**Excerpted records:**
--------------------------------

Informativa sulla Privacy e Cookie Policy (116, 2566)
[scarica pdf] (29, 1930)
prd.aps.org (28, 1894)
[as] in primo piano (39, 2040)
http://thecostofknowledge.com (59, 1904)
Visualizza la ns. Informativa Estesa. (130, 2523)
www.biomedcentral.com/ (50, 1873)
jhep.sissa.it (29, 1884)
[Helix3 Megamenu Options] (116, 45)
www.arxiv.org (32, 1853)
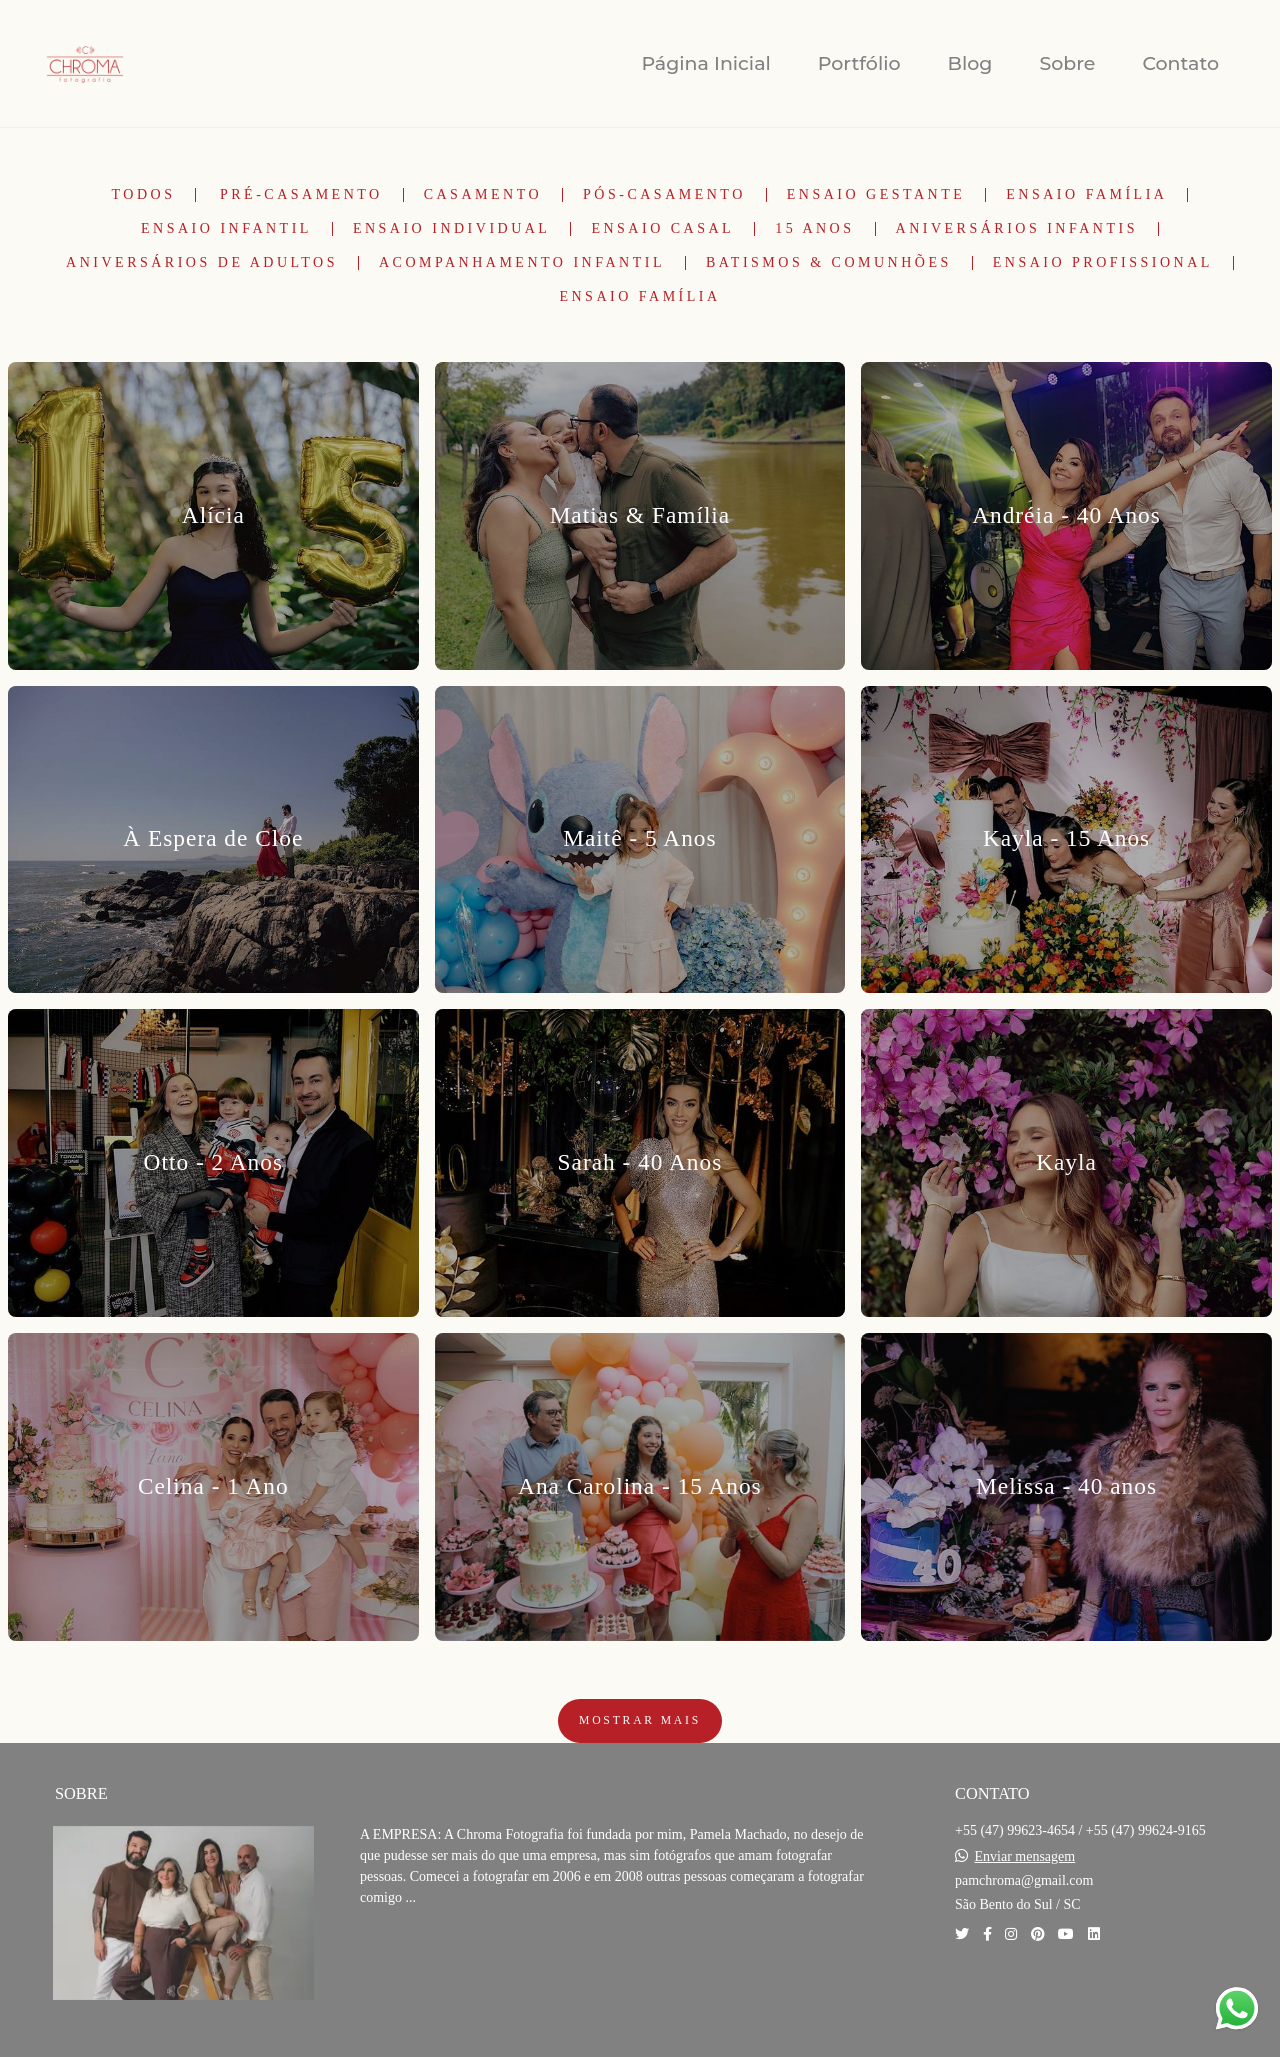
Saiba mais (428, 1958)
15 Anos (814, 229)
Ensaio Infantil (226, 229)
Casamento (483, 195)
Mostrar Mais (640, 1720)
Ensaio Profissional (1103, 263)
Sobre (1067, 63)
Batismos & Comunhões (829, 263)
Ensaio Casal (662, 229)
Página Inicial (705, 63)
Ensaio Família (1086, 195)
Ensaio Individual (452, 229)
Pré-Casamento (301, 195)
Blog (970, 63)
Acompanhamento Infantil (522, 263)
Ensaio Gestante (876, 195)
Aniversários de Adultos (202, 263)
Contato (1180, 63)
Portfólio (859, 63)
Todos (144, 195)
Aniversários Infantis (1017, 229)
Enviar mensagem (1025, 1857)
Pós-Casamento (664, 195)
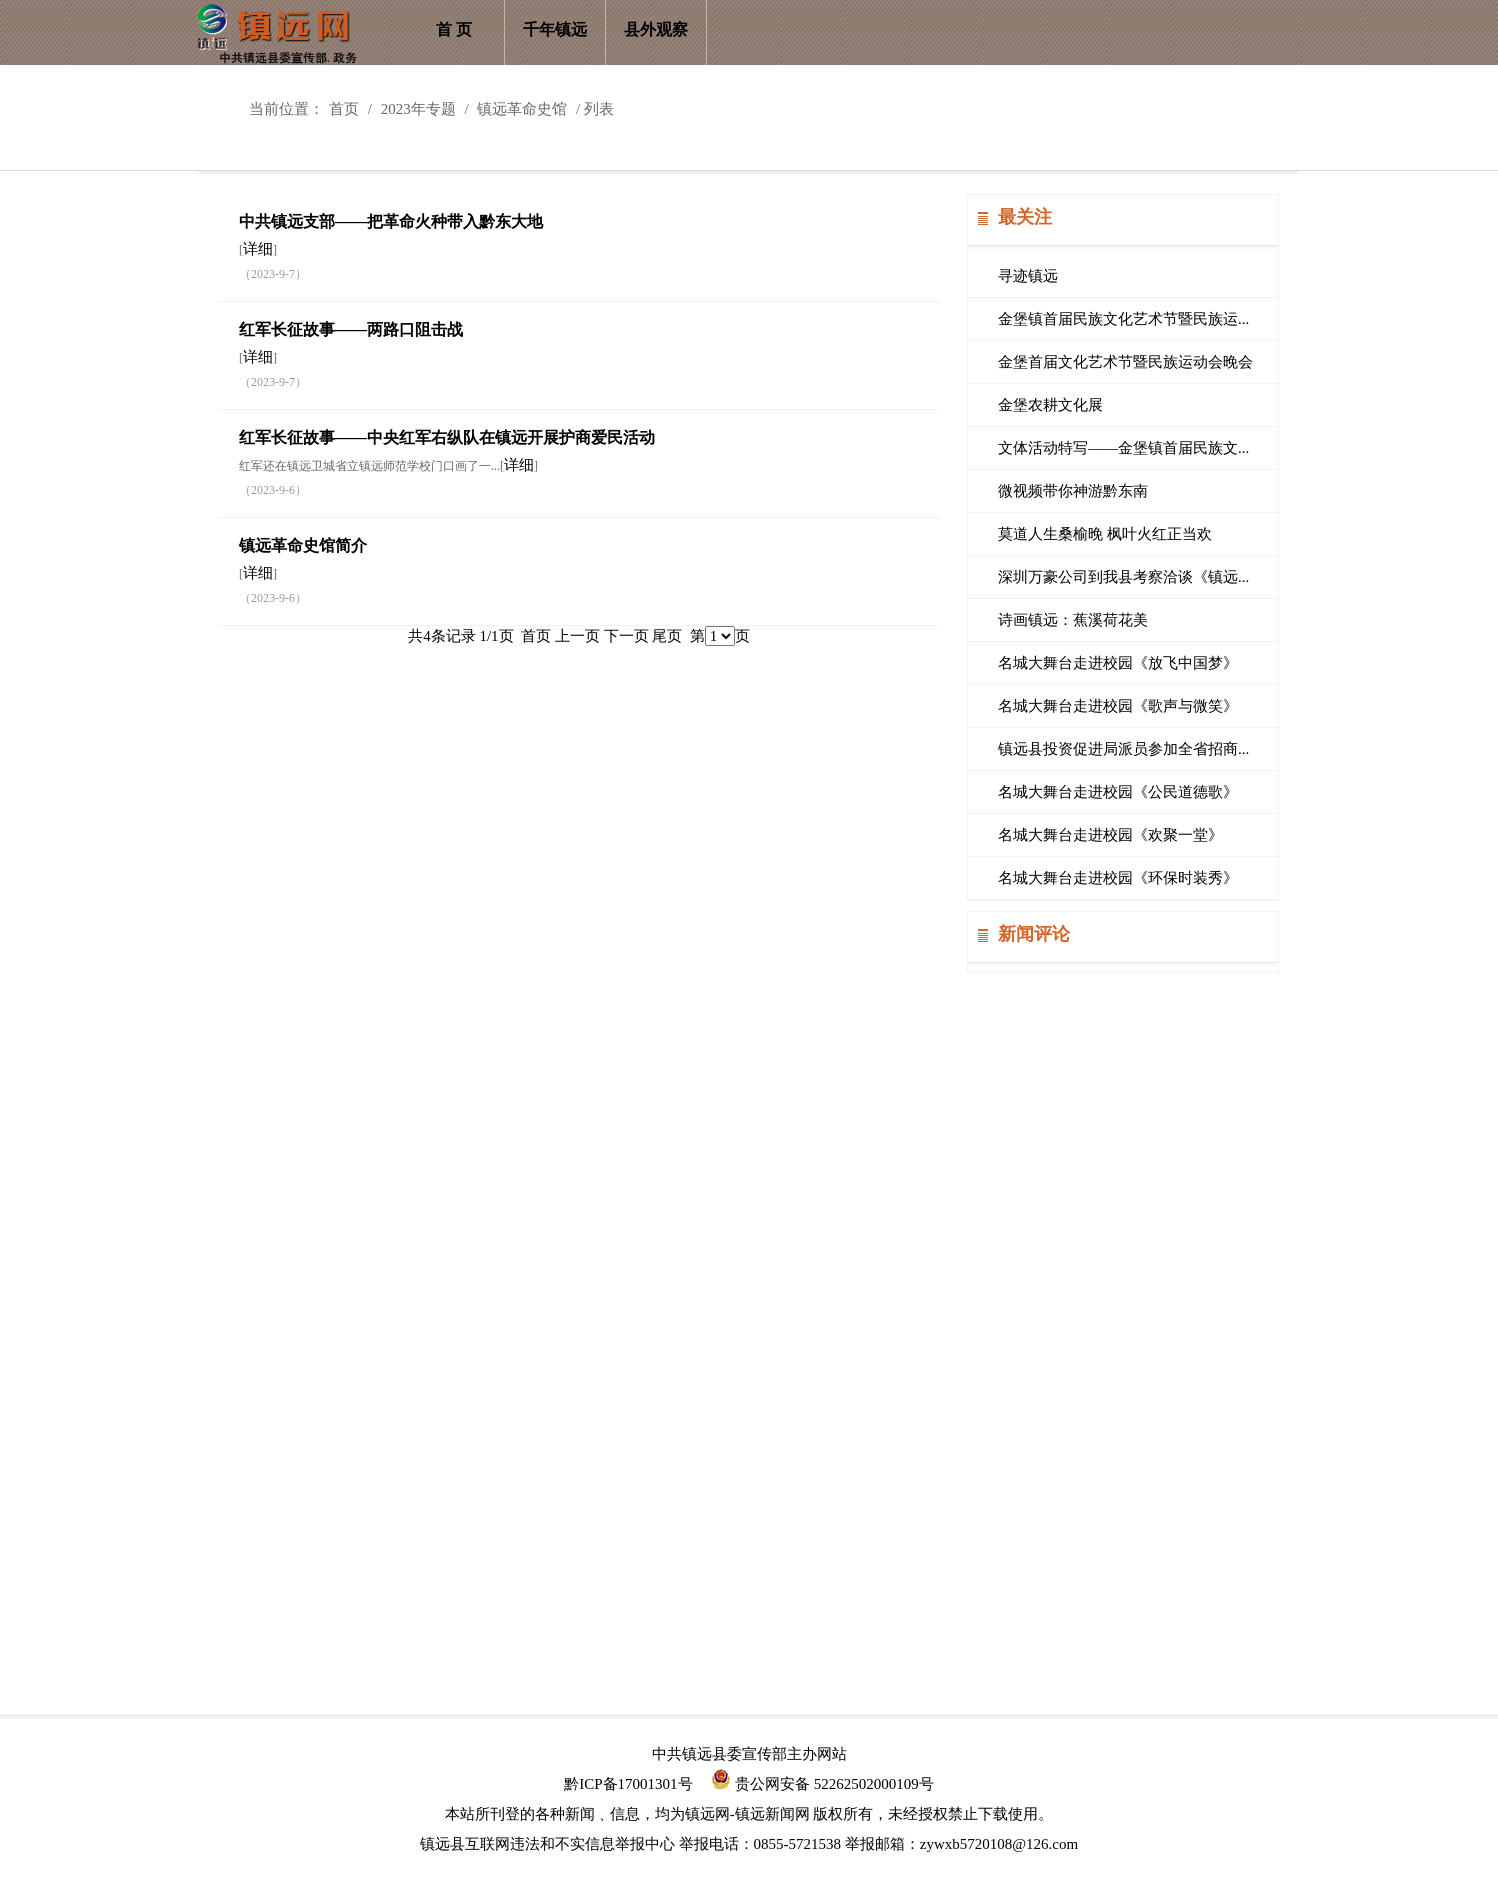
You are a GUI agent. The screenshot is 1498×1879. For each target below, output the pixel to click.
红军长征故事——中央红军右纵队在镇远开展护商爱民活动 (447, 437)
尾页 (667, 636)
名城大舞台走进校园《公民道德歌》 (1118, 792)
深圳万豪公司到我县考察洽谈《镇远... (1123, 577)
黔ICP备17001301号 (628, 1784)
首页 (344, 109)
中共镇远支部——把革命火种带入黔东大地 (391, 221)
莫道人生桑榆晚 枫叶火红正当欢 (1105, 534)
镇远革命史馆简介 (303, 545)
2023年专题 (418, 109)
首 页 (454, 29)
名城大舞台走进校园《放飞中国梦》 (1118, 663)
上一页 (577, 636)
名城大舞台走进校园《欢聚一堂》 (1110, 835)
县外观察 (656, 29)
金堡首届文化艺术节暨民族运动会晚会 (1125, 362)
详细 (258, 249)
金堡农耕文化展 (1050, 405)
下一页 (626, 636)
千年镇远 (555, 29)
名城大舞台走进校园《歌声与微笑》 (1118, 706)
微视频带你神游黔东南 (1073, 491)
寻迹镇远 (1028, 276)
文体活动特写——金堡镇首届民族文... (1123, 448)
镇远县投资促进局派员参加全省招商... (1123, 749)
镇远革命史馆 (522, 109)
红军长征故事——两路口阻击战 (351, 329)
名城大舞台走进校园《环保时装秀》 (1118, 878)
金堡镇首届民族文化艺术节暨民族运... (1123, 319)
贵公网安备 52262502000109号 (822, 1784)
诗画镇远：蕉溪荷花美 (1073, 620)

--------------------------------

**What is asked:** Render the rows above, from the one containing "莫道人生桑榆晚 枫叶火红正当欢 (1105, 534)" through the last row, as a Markdown table with the columns No. and Line. Number each row and leave out any blank lines.

**Response to the task:**
| No. | Line |
|---|---|
| 1 | 莫道人生桑榆晚 枫叶火红正当欢 (1105, 534) |
| 2 | 镇远革命史馆简介 (303, 545) |
| 3 | 2023年专题 (418, 109) |
| 4 | 首 页 (454, 29) |
| 5 | 名城大舞台走进校园《放飞中国梦》 (1118, 663) |
| 6 | 上一页 (577, 636) |
| 7 | 名城大舞台走进校园《欢聚一堂》 (1110, 835) |
| 8 | 县外观察 (656, 29) |
| 9 | 金堡首届文化艺术节暨民族运动会晚会 (1125, 362) |
| 10 | 详细 (258, 249) |
| 11 | 金堡农耕文化展 (1050, 405) |
| 12 | 下一页 (626, 636) |
| 13 | 千年镇远 (555, 29) |
| 14 | 名城大舞台走进校园《歌声与微笑》 (1118, 706) |
| 15 | 微视频带你神游黔东南 (1073, 491) |
| 16 | 寻迹镇远 (1028, 276) |
| 17 | 文体活动特写——金堡镇首届民族文... (1123, 448) |
| 18 | 镇远县投资促进局派员参加全省招商... (1123, 749) |
| 19 | 镇远革命史馆 (522, 109) |
| 20 | 红军长征故事——两路口阻击战 (351, 329) |
| 21 | 名城大舞台走进校园《环保时装秀》 (1118, 878) |
| 22 | 金堡镇首届民族文化艺术节暨民族运... (1123, 319) |
| 23 | 贵公网安备 52262502000109号 (822, 1784) |
| 24 | 诗画镇远：蕉溪荷花美 (1073, 620) |